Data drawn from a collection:

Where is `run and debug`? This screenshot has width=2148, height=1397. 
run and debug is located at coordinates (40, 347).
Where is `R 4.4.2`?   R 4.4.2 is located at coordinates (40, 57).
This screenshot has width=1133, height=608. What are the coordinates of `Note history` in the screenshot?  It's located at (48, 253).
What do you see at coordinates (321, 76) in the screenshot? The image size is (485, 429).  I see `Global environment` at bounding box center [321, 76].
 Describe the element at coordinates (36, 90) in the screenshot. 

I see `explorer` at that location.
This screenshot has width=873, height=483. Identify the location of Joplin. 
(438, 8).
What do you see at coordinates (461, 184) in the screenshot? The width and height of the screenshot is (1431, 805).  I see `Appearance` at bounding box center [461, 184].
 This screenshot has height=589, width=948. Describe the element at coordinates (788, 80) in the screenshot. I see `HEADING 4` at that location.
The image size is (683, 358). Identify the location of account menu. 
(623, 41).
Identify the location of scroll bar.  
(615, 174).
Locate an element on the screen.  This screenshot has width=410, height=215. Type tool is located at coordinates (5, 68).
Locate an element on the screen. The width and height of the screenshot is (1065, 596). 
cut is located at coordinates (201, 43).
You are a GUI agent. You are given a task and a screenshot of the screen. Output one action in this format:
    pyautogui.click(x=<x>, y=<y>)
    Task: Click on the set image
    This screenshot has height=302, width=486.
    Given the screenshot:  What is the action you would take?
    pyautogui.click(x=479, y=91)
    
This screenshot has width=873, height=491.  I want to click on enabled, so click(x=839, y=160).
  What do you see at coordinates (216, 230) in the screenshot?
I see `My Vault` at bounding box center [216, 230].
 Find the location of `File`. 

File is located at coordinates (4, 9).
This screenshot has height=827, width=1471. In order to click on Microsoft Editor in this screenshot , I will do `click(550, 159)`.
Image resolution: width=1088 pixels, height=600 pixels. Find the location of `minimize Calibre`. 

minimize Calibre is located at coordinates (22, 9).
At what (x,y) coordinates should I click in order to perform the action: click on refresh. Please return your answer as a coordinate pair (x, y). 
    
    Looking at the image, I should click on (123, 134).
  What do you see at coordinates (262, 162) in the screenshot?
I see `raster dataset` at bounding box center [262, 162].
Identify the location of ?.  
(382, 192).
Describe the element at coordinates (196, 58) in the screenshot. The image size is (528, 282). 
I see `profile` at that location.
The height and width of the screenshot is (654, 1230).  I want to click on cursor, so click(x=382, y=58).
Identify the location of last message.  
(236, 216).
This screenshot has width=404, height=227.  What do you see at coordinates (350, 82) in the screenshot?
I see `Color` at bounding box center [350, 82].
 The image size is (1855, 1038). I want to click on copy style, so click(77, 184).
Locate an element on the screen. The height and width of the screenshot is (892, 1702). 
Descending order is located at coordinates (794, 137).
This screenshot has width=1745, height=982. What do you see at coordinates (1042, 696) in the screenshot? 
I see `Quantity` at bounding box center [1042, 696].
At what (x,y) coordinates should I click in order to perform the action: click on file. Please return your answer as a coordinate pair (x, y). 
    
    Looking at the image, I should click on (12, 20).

## Instruction
Arrange all of the material above as a Markdown table with the columns "Row" and "Line," putting each line in its own numbered row. Leave out blank lines.

## Output of the exercise
| Row | Line |
|---|---|
| 1 | Where is `run and debug`? This screenshot has width=2148, height=1397.  |
| 2 | run and debug is located at coordinates (40, 347). |
| 3 | Where is `R 4.4.2`?   R 4.4.2 is located at coordinates (40, 57). |
| 4 | This screenshot has width=1133, height=608. What are the coordinates of `Note history` in the screenshot?  It's located at (48, 253). |
| 5 | What do you see at coordinates (321, 76) in the screenshot? The image size is (485, 429).  I see `Global environment` at bounding box center [321, 76]. |
| 6 |  Describe the element at coordinates (36, 90) in the screenshot.  |
| 7 | I see `explorer` at that location. |
| 8 | This screenshot has width=873, height=483. Identify the location of Joplin.  |
| 9 | (438, 8). |
| 10 | What do you see at coordinates (461, 184) in the screenshot? The width and height of the screenshot is (1431, 805).  I see `Appearance` at bounding box center [461, 184]. |
| 11 |  This screenshot has height=589, width=948. Describe the element at coordinates (788, 80) in the screenshot. I see `HEADING 4` at that location. |
| 12 | The image size is (683, 358). Identify the location of account menu.  |
| 13 | (623, 41). |
| 14 | Identify the location of scroll bar.   |
| 15 | (615, 174). |
| 16 | Locate an element on the screen.  This screenshot has width=410, height=215. Type tool is located at coordinates (5, 68). |
| 17 | Locate an element on the screen. The width and height of the screenshot is (1065, 596).  |
| 18 | cut is located at coordinates (201, 43). |
| 19 | You are a GUI agent. You are given a task and a screenshot of the screen. Output one action in this format: |
| 20 |     pyautogui.click(x=<x>, y=<y>) |
| 21 |     Task: Click on the set image |
| 22 |     This screenshot has height=302, width=486. |
| 23 |     Given the screenshot:  What is the action you would take? |
| 24 |     pyautogui.click(x=479, y=91) |
| 25 | This screenshot has width=873, height=491.  I want to click on enabled, so click(x=839, y=160). |
| 26 |   What do you see at coordinates (216, 230) in the screenshot? |
| 27 | I see `My Vault` at bounding box center [216, 230]. |
| 28 |  Find the location of `File`.  |
| 29 | File is located at coordinates (4, 9). |
| 30 | This screenshot has height=827, width=1471. In order to click on Microsoft Editor in this screenshot , I will do `click(550, 159)`. |
| 31 | Image resolution: width=1088 pixels, height=600 pixels. Find the location of `minimize Calibre`.  |
| 32 | minimize Calibre is located at coordinates (22, 9). |
| 33 | At what (x,y) coordinates should I click in order to perform the action: click on refresh. Please return your answer as a coordinate pair (x, y).  |
| 34 |     Looking at the image, I should click on (123, 134). |
| 35 |   What do you see at coordinates (262, 162) in the screenshot? |
| 36 | I see `raster dataset` at bounding box center [262, 162]. |
| 37 | Identify the location of ?.   |
| 38 | (382, 192). |
| 39 | Describe the element at coordinates (196, 58) in the screenshot. The image size is (528, 282).  |
| 40 | I see `profile` at that location. |
| 41 | The height and width of the screenshot is (654, 1230).  I want to click on cursor, so click(x=382, y=58). |
| 42 | Identify the location of last message.   |
| 43 | (236, 216). |
| 44 | This screenshot has width=404, height=227.  What do you see at coordinates (350, 82) in the screenshot? |
| 45 | I see `Color` at bounding box center [350, 82]. |
| 46 |  The image size is (1855, 1038). I want to click on copy style, so click(77, 184). |
| 47 | Locate an element on the screen. The height and width of the screenshot is (892, 1702).  |
| 48 | Descending order is located at coordinates (794, 137). |
| 49 | This screenshot has width=1745, height=982. What do you see at coordinates (1042, 696) in the screenshot?  |
| 50 | I see `Quantity` at bounding box center [1042, 696]. |
| 51 | At what (x,y) coordinates should I click in order to perform the action: click on file. Please return your answer as a coordinate pair (x, y).  |
| 52 |     Looking at the image, I should click on (12, 20). |